The metabolic degradation and the kinetics of the cerebral uptake of N, N, N'-trimethyl- N'-(2-hydroxy-3-methyl- 5-[¹²⁵I]iodobenzyl)-1, 3-propanediamine ([¹²⁵I]HIPDM) have been studied in conscious, adult male Sprague-Dawley rats to determine its suitability as a tracer for the quantitative measurement of regional CBF (rCBF). rCBF was calculated by the indicator fractionation and the tissue equilibration methods in experiments of different durations up to 1 h. The values of rCBF obtained with [¹²⁵I]HIPDM were compared with those obtained in concurrent measurements with [¹⁴C]iodoantipyrine in the same animals. Results of the experiments demonstrate that [¹²⁵I]HIPDM is an inadequate tracer for use with the indicator fractionation method and that any method that employs [¹²⁵I]HIPDM for the determination of rCBF must take into account its metabolic degradation, diffusion limitations, and bidirectional flux across the blood-brain barrier.

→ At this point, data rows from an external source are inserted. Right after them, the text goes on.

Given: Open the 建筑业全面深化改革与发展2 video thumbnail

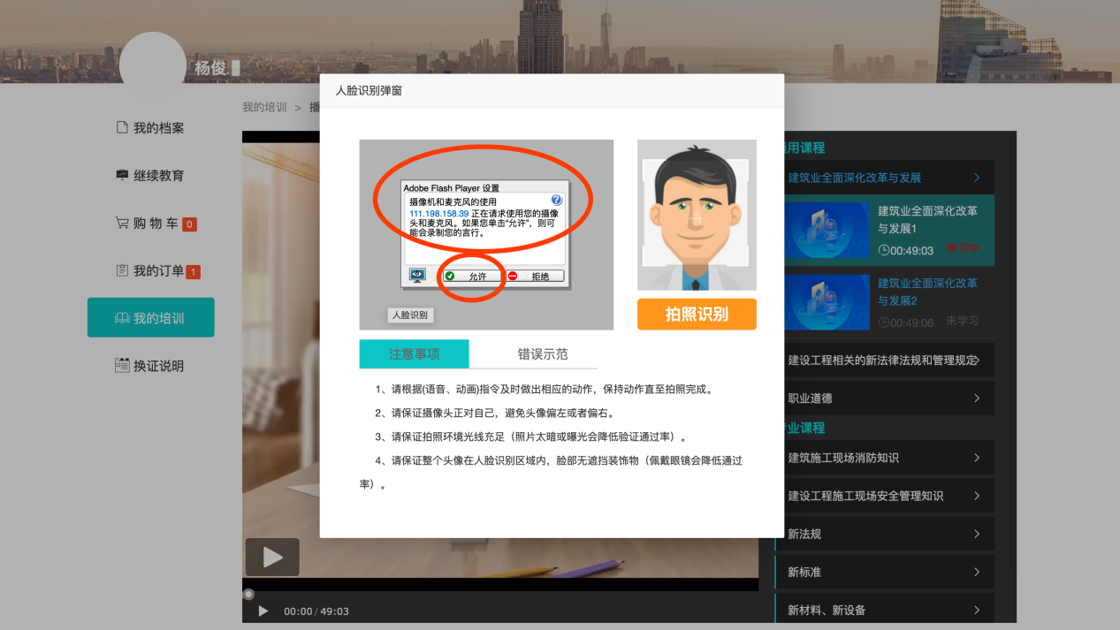Looking at the screenshot, I should coord(827,301).
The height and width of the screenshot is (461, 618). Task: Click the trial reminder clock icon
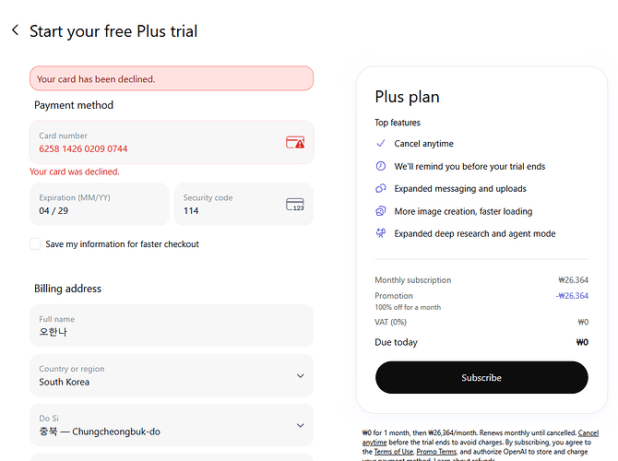tap(381, 166)
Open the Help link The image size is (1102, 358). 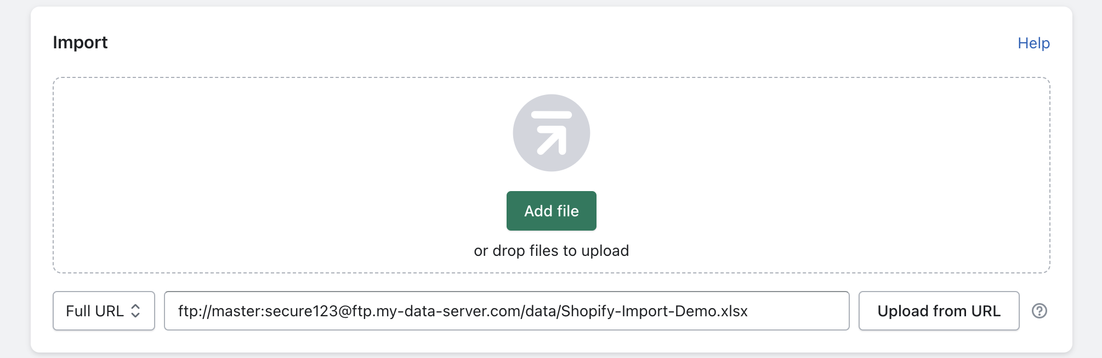[x=1033, y=43]
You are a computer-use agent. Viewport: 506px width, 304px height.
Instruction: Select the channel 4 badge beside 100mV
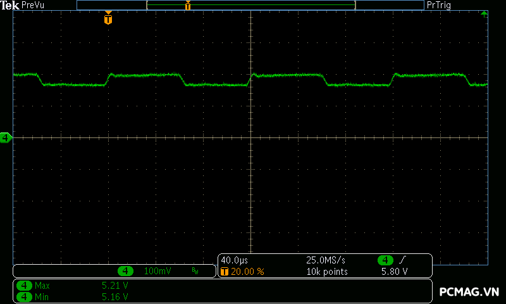125,270
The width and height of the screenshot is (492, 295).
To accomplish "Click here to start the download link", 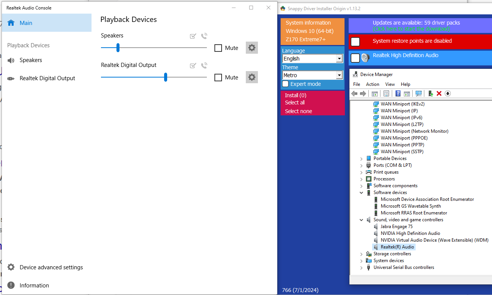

With the tissue equilibration method, consistent determinations of rCBF may be possible with [¹²⁵I]HIPDM by measurement of the time course of its concentration in arterial blood, corrected for the presence of ¹²⁵I-labeled metabolic products, and its concentration in the brain at any time up to 1 h after its administration. The method may be adapted to measure rCBF in humans by means of single-photon emission tomography with [¹²³I]HIPDM.